Winter Writing Exercises to Help You Embrace the Outdoors
Winter is officially here, which means chilly air, gray skies, and barren landscapes, all making it challenging to venture outdoors and enjoy nature. The weather might have you hunkering down, longing for inviting, warm, sunny days. If you find yourself struggling to spend time outside, which, for many, can contribute to increased feelings of sadness or even seasonal depression, reference these writing exercises to help you embrace the outdoors.
Wake up each morning at the same time for a week and free write outside
For a week, start your day with nature. Consider waking up each morning at the same time for a week to free-write outside. Depending on your schedule, try to give yourself at least twenty minutes to a half-hour outdoors, so you don’t feel rushed to create. Grab a blanket, a warm cup of coffee, and your journal, then write whatever immediately comes to mind. Whether you’re inspired by your surroundings, or simply wish to write about your week, writing poetry outdoors can encourage your creativity.
Spend an hour outside for a couple of nights and write poetry about the night sky
Conversely, choose a couple of nights to spend about an hour outside. Whether you live in a bustling city, quiet suburb, or rural town, the night sky provides endless creative inspiration for your poetry. When the sun sets and stars or buildings light up the winter sky, a place’s personality changes. Although winter can feel long and lifeless, looking up reminds you of nature’s beauty during the chilly season, encouraging you to spend more time outdoors.
Take note of the different colored leaves in your yard, then write a poem!
If your home has an outdoor space, such as a front or backyard, take a nature stroll to catalog fallen leaves leftover from autumn. At first glance, they might all appear the same—but noticing the leaves’ variations in shape and shade can make winter seem less bleak and dull. Write about the leaves you gravitate toward and consider creative word choices (i.e., instead of “brown”, choose “auburn”). As you observe these details in nature, you might even notice a lone green leaf swaying in the subtle breeze, prompting inspiration for a poem. If you’re an artist, add an additional creative element to your writing by illustrating the leaves along with your poem.
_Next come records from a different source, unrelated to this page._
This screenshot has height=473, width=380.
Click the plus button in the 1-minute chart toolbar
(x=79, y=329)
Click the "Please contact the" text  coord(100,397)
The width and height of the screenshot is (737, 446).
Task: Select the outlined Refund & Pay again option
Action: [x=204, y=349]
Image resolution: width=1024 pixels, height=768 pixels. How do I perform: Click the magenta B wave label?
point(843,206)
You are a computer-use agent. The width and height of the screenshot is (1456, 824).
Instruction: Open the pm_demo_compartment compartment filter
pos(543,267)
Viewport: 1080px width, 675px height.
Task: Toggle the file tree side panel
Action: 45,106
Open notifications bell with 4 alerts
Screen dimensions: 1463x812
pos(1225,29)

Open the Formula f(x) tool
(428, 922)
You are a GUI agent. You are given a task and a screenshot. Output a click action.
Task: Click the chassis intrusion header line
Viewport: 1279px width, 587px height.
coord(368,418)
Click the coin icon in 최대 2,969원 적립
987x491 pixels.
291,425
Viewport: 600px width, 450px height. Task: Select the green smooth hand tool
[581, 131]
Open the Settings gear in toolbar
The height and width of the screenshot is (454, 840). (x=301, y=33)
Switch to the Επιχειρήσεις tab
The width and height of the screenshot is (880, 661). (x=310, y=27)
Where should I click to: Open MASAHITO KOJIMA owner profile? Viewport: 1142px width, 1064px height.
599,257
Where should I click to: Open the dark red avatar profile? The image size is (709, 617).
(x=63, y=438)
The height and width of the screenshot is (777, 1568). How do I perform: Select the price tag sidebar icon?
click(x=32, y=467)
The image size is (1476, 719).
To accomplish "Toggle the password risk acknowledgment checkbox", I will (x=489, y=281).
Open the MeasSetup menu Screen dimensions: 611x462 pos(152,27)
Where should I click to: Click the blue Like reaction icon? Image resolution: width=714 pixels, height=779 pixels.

Go for a walk at a local park or trail each weekend for a month to inspire your poetry
If you live near accessible parks or trails, choose one to visit each weekend for a month—the more you visit a specific place, the more you’ll feel connected to the space and the more details you’ll notice, providing you with inspiration for your poetry. For example, take note of the various wildlife and their behaviors. Also, observe the landscape’s winter elements. When you arrive home, spend some time compiling your observations in a poem. This writing exercise will leave you excited to journey outdoors during the winter rather than dreading the challenging weather.
As a challenge, consider completing all of these exercises—to stay organized, write in a journal you love and are excited to create in. Starting a project like this can reinvigorate your creativity and provide you with a roadmap to finding joy this winter.